I've also done a tiny bit of weaving (it's not portable, so it doesn't happen very often).  I've been telling weavers at shows for years how awesome my lace yarn is for weaving, but I don't have any woven samples to prove it.  So I bought a stand for my loom so I can comfortably use it, and I'm about halfway through a scarf.  I had really high hopes of this going quickly and I had visions of handing all my friends gorgeous woven scarves for Christmas, but those hopes are fizzling out.  I'll try to weave more soon with a nice audiobook.  The reality is this: I'm really bad at weaving.  I know practice makes perfect, and my edges will look nicer with time and experience, but I hate being bad at things.  I know in order to be really good at something, you have to be willing to suck at it, but that doesn't make it easier.  I'm also not loving my current audiobook, so I'm hoping a change of story will change the fate of my scarf. Yarn is Mirrorball by Good For Ewe, color is "Toil & Trouble". 

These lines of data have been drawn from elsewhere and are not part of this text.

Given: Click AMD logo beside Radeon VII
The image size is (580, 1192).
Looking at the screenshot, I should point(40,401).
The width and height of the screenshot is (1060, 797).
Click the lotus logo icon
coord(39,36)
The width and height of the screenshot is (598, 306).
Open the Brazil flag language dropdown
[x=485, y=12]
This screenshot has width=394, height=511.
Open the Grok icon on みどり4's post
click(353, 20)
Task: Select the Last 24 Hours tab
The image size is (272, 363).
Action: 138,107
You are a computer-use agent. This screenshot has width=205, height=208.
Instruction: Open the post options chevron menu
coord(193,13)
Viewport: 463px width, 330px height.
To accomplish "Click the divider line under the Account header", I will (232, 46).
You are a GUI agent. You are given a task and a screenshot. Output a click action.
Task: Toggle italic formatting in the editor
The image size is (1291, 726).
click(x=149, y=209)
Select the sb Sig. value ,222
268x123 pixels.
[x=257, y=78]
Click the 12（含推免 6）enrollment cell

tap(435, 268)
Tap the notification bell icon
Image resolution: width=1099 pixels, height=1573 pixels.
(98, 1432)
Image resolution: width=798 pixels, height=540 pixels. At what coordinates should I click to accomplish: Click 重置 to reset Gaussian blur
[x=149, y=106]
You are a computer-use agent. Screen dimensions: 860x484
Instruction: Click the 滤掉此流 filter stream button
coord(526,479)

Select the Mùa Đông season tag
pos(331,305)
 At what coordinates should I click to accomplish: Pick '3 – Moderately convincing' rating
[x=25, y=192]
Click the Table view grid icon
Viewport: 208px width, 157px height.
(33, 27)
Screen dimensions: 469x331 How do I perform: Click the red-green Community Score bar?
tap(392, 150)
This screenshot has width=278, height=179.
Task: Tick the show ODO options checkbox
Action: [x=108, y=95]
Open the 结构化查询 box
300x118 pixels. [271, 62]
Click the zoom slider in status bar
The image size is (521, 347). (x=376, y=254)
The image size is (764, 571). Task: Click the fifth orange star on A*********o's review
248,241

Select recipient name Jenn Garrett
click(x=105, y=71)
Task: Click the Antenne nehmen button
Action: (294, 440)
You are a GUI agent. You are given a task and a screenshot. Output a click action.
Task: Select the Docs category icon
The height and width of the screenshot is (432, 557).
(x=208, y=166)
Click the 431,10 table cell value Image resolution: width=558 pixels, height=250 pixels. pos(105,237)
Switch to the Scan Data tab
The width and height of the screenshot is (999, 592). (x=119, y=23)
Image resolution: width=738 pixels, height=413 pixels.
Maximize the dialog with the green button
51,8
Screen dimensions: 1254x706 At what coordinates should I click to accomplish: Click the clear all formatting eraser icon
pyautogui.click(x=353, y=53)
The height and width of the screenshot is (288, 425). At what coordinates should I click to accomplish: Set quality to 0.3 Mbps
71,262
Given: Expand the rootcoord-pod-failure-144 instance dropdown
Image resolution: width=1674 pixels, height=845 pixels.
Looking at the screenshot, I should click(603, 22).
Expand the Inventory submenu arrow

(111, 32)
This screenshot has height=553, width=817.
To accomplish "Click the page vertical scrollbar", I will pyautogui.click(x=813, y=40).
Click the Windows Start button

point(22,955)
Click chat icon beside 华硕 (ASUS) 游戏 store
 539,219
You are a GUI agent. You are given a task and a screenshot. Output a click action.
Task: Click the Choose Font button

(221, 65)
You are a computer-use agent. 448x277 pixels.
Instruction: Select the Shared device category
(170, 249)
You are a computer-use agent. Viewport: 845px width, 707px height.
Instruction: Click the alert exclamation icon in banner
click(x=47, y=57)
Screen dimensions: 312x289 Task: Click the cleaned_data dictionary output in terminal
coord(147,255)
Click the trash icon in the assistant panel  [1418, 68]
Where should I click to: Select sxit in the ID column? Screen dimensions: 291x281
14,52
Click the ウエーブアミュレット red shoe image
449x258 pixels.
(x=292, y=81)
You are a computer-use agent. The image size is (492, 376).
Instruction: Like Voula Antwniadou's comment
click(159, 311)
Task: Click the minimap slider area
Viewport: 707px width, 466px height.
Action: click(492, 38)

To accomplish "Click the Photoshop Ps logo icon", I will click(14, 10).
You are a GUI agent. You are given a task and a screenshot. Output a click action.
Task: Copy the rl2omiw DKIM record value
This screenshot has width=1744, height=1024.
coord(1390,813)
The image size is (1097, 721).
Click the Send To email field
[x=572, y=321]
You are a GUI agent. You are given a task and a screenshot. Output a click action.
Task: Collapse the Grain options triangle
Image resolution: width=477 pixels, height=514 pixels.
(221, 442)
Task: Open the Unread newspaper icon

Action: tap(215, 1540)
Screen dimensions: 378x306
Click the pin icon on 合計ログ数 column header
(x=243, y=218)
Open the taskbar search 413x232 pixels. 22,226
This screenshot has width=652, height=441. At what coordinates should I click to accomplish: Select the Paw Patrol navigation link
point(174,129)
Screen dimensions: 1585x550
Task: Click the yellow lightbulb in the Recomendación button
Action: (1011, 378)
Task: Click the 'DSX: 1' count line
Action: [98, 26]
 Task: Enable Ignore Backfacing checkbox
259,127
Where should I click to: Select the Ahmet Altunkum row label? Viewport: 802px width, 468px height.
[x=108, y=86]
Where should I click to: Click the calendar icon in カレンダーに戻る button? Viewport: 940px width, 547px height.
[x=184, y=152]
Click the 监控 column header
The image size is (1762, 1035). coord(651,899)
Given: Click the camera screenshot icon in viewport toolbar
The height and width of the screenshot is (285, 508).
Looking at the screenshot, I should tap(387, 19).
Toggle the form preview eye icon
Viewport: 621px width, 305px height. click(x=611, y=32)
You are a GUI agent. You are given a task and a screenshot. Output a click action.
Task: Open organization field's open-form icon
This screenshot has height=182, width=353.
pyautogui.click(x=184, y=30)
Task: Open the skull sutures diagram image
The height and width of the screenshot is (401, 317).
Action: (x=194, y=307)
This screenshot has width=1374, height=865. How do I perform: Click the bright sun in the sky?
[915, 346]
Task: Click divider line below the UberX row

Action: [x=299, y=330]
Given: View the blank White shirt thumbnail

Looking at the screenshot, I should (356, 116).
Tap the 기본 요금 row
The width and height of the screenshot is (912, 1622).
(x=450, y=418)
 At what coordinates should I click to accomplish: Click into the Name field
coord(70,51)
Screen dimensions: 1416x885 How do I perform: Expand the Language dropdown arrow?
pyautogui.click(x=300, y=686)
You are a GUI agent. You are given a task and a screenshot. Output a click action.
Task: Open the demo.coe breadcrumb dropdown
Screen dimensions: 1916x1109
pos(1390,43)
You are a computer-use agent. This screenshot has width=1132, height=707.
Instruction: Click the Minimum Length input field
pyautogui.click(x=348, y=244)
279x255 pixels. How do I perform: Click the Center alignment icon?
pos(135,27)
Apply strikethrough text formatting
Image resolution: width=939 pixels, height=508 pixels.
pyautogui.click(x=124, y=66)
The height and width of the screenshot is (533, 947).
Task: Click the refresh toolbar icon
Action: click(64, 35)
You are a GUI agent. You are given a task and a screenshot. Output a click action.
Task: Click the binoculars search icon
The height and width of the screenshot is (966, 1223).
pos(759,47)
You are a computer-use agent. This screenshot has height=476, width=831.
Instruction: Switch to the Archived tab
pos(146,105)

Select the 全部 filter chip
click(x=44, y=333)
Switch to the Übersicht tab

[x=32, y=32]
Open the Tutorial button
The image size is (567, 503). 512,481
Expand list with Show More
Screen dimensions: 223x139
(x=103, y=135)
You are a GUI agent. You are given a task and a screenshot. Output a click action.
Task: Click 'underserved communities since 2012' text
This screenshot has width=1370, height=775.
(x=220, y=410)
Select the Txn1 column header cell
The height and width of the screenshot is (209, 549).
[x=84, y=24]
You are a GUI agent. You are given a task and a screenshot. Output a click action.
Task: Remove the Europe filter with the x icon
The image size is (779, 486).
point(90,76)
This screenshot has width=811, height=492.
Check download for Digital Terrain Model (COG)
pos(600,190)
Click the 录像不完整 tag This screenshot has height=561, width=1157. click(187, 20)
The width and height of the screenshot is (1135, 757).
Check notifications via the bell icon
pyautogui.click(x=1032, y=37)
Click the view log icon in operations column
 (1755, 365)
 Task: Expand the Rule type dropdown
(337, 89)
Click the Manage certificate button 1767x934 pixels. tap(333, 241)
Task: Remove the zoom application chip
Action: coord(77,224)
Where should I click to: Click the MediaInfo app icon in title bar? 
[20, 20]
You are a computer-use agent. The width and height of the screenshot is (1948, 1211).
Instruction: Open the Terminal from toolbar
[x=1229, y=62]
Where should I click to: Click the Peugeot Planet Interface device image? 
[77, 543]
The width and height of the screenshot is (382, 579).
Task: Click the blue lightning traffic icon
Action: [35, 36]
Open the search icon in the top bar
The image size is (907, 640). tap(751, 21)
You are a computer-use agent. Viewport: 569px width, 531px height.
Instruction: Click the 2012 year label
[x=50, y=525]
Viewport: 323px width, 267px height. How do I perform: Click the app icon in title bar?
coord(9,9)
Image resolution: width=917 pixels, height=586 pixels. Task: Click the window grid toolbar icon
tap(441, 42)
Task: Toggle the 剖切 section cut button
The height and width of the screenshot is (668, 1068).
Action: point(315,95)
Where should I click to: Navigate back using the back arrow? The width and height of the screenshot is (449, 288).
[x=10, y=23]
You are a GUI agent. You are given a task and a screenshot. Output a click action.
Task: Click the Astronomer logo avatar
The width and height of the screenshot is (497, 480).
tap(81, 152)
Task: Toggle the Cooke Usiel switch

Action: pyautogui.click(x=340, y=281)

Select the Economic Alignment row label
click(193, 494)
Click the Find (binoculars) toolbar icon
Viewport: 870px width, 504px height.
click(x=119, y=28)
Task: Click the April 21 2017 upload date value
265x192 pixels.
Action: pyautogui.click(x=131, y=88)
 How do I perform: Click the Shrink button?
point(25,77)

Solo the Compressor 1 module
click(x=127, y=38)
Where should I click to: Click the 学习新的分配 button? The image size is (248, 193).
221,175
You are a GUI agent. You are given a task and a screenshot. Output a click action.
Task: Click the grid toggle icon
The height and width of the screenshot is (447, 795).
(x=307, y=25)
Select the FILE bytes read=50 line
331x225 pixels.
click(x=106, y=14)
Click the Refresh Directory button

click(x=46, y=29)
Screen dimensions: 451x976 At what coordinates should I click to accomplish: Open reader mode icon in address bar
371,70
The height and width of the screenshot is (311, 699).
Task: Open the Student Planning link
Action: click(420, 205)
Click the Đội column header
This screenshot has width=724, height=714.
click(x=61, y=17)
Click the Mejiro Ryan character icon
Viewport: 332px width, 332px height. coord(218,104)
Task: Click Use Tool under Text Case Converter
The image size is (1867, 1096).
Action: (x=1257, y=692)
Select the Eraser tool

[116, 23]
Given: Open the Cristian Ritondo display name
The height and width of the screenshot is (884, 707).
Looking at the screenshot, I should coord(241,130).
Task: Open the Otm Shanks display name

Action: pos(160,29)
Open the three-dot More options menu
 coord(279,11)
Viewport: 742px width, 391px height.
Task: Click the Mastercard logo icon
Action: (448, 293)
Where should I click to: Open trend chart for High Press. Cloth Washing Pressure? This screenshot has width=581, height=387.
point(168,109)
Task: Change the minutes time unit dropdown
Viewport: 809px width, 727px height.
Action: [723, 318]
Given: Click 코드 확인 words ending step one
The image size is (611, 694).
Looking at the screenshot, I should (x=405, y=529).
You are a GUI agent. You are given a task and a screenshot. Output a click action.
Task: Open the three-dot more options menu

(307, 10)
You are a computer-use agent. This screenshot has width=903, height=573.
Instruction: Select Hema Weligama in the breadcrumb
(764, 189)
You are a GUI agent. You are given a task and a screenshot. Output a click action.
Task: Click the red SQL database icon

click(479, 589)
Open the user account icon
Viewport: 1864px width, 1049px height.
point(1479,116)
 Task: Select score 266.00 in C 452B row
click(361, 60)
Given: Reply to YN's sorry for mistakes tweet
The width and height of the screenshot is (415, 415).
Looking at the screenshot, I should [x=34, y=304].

And lastly, I've been landscaping.  A lot.  So much digging.  At least I was until it started hitting 98 degrees every day, now I'm mostly just watering.  One of the things I love most about our yard is it's potential, which means "it's currently a mess but I'm determined". I spent a few weeks digging up and pulling ivy and vinca to free up some flower beds, and then I amended the soil after that with peat and gypsum.  I have a garden now, and it looks really good but I'll be fighting the weeds for a long time since that's what that flower bed was last year. I've also planted some shrubs to grow into a nice flowering hedge along the side of the house, and wrapping around the back yard I'm planting edible shrubs.  So far I've got 6 lingonberries, 3 kinds of currant, 1 blackberry and 2 raspberries. The lingonberries came as small shrubs but the currants, raspberries and blackberry came as bare root plants.  Currants came from a proper nursery, and it has been magical to watch them spring into life and start shooting out leaves.  They are new enough that you can literally see progress every day after watering a bare stick for a couple weeks. This is a picture of the Pink Champagne currant, which was planted about a week before the other currants and 3 weeks before the raspberries, so it's the most excited to be here. The raspberries and blackberry came from a freeze dried package at Lowe's, so my hopes aren't quite as high, but neither was my investment. I know that I'm at least 3 years away from a respectable berry crop (ie enough for pies and jams) and I'll need to purchase some nets to keep the critters out, but I'm excited regardless.  The idea of just going to the back yard and picking berries is very exciting to me. I remember picking berries with my mom when I was little and I want Tia to have that memory too. Plus I really love pie. 

And lastly, I've been job hunting.  I've been a work-from-home mom with Good For Ewe now for a year, and it's been hard.  I knew it would be hard, but I didn't think I'd have such a hard time with the isolation of working from home.  I know there's people who thrive in this environment, but I'm just not one of them. It's like trying to grow a sunflower in the shade- doable, but there's better plants for that spot and better places for the sunflower. Anyhow, Tia is one, and I need to get a better job and make more money so that I can put more aside for her future and mine.  I need better insurance so Gavin breaking a leg doesn't set us back 3 years again. And I need to have something that's mine again. So I'm going back to work.  I've applied for a couple things, but haven't heard back yet.  My goal is to be employed and insured by November so we can drop the Marketplace insurance, which is so expensive and really very worthless. But until I hear back, I'm going to tackle as many home and yard improvement projects as I can, because once I go back to work full time it probably just won't happen.  (Really, we've had a half painted wall over a year because I went into labor the day we were going to finish it.  It's time for it to be done.)

1 comment:

Bonnie said...

Happy belated birthday to you and Tia! I love to hear all about your gardening and landscape work. Good luck with the job search. I hope you find something you love that pays a gajillion dollars and has ice cream sundae parties every Friday afternoon!